What do you understand about the statement above? Explain why it may be argued that science should be expected to answer all the questions that are put to it. Discuss giving examples, the extent to which science has its limits.


Science has made astonishing progress in increasing our knowledge about how the Universe works. However as the writer points out there are other forms of knowledge as well as the observational and deductive logic that science relies on. A person will use emotional knowledge to tell him whether he likes a piece of music or a painting. The quote tells us critics who complain that science does not have all the answers are right but that does not detract from the value of scientific work.

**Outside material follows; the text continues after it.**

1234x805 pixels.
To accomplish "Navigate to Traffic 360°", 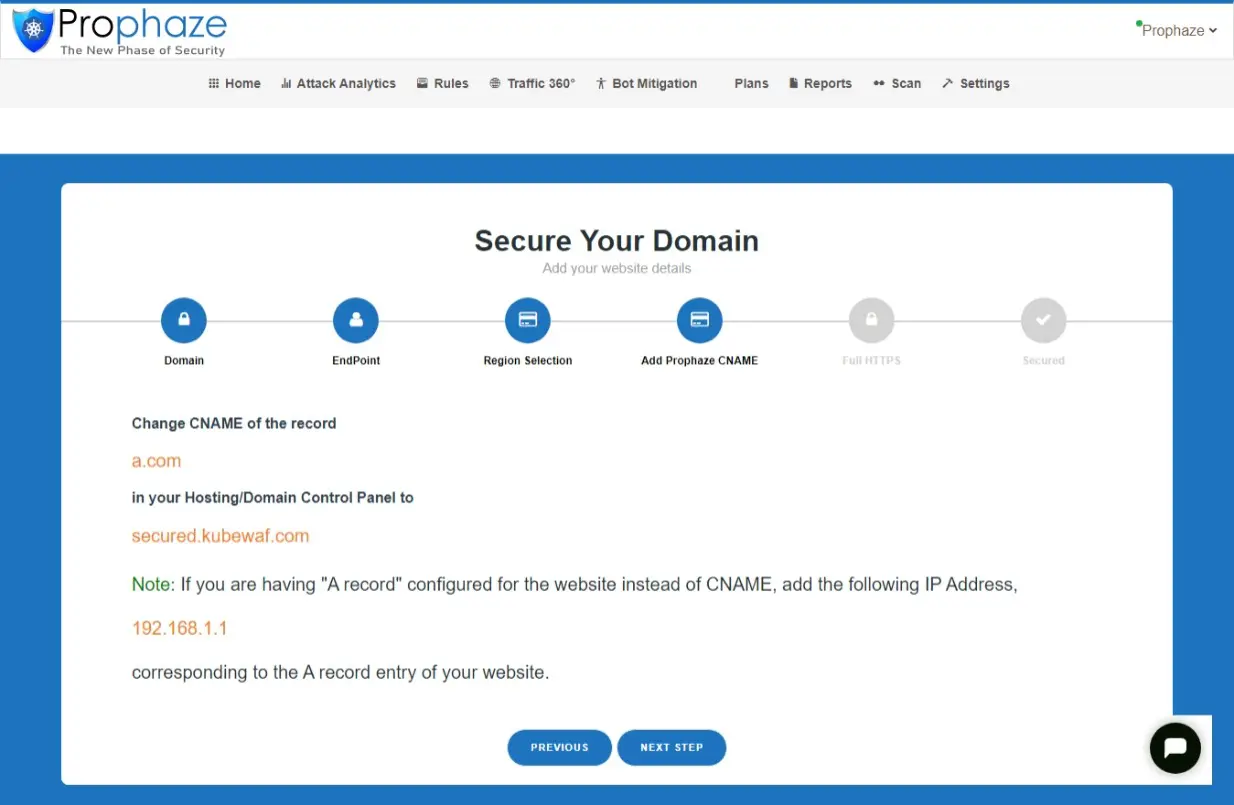I will pyautogui.click(x=532, y=84).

In an increasingly secular world many people see science as replacing religion. People are attracted to the open values of science and its evidence based approach. They feel that scientific methods could be applied to other forms of knowledge such as psychology and economics. The involvement of science in fields such as the arts has led to the expectation that eventually science will tell us everything, even such matters as why we are attracted to certain people as humans are just products of their biology.

Science will always have limits. Every new discovery will lead to many more questions. In a near infinite universe we cannot know everything. ‘The greater the island of knowledge the longer the shoreline of uncertainty’. Science cannot tell us how to resolve an argument, how to love or what is right or wrong. Empathy, [emotional knowledge] and ethics are different but important forms of knowledge. Science can be used in good or bad ways, for example the germ theory of disease can be used to prevent transmission of disease or in biological warfare. Scientific development should always be within an ethical framework.

We Don’t Live in a World Of Reality, We live in a World of Perception. What do you understand the above statement to mean? Provide examples of how we live in a world of reality and how we live in world of perceptions. What is the common ground between reality and perception.


Blind men and the elephant


Descartes, the famous philosopher imagined a world controlled by an evil demon creating false illusions; he concluded that the only way he could be sure that he existed was because he could think. The film, the Matrix, was based on this idea.  Our view of the world is limited by our perception. Our vision, often regarded as our most important sense only detects a narrow range of electromagnetic wavelengths. Our other senses are similarly limited.

We live in a world of reality to the extent that our senses do not seem to lie. If I touch my desk it feels solid and occupies the space my vision tells me it does. When I call my sister she does hear me. This tells me that we do live in a world of reality. However science tells me that my desk is made up of atoms with enormous spaces between them and even within the atoms there is much more space than solid. Are my senses deceiving me by making it appear solid? We all know of examples of when perception is completely misleading such as in mirages.

It is important to realise that our picture of the Universe is limited by the perception of our senses. We only perceive a small fraction of the Universe. In the old story of the blind men and the elephant, one blind man felt the tail and declared it to be like a snake, another leg and said it was like a tree and so on. All of them were right but all were also wrong. We are stumbling around in the Universe in a similar blind way, reality and perception come together at times but we rarely see the full picture.